Ein musisch veranlagter Kriminalkommissar und ein psychiatrischer Sachverständiger werden in diesem Buch konfrontiert mit Abgründen, die weit über das juristisch Fassbare hinausreichen. Was als nüchterne Ermittlungsarbeit beginnt, führt sie in seelische Räume, in denen Begriffe wie Schuld, Verantwortung und Gewissen ihre Eindeutigkeit verlieren.

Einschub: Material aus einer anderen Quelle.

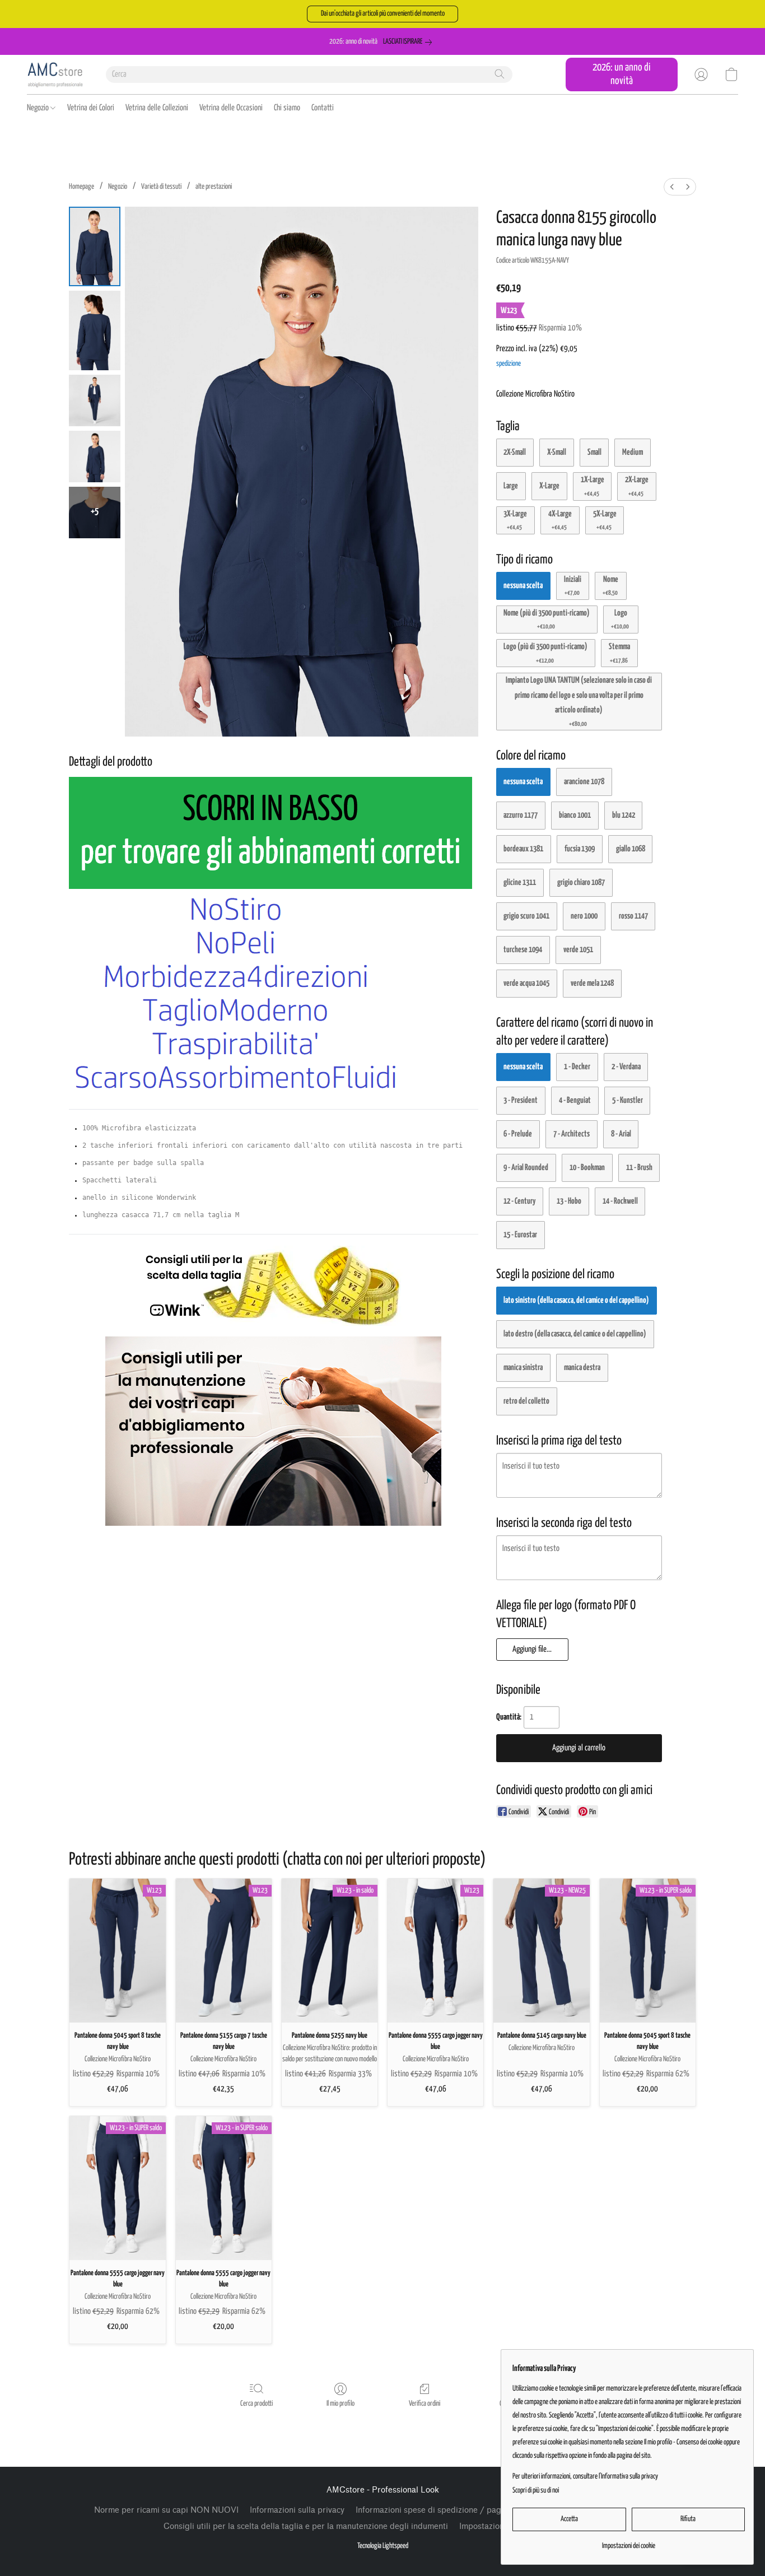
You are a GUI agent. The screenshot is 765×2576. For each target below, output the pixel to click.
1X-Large (592, 486)
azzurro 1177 (520, 815)
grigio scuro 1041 (526, 916)
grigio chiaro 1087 (581, 882)
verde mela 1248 (592, 983)
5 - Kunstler (627, 1100)
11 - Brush (639, 1167)
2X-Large (637, 486)
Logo (620, 619)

Mord, sexuelle Gewalt und manipulative Verführung erscheinen hier nicht nur als Straftatbestände, sondern als Ausdruck narzisstischer Kränkungen, zerstörerischer Begierden und einer schleichenden Enthemmung, die lange im Verborgenen heranwächst. Hinter den Aktenbergen stehen Biografien, hinter den Urteilen innere Dramen. Täter inszenieren sich als Opfer, Opfer geraten in verhängnisvolle Abhängigkeiten, und die Wahrheit zeigt sich selten eindeutig.
Sogar Verbrechen von historischer Dimension - Taten an der Rampe des Konzentrationslagers Auschwitz - werden in ihrer psychologischen Struktur betrachtet: als radikaler Ausdruck ideologischer Verblendung, entgrenzter Macht und systematisch organisierter Menschenverachtung. Das Grauen erscheint nicht abstrakt, sondern als Ergebnis konkreter Entscheidungen konkreter Menschen.
Der Kommissar folgt Spuren, Indizien und Widersprüchen mit analytischer Präzision und einer feinen Sensibilität für Zwischentöne. Der Sachverständige hingegen dringt in Gesprächen, Explorationen und Gutachten zu jenen inneren Mechanismen vor, die Denken in Handeln verwandeln. Er fragt nach Kränkung und Größenfantasie, nach innerer Leere, nach der Dynamik von Macht und Ohnmacht.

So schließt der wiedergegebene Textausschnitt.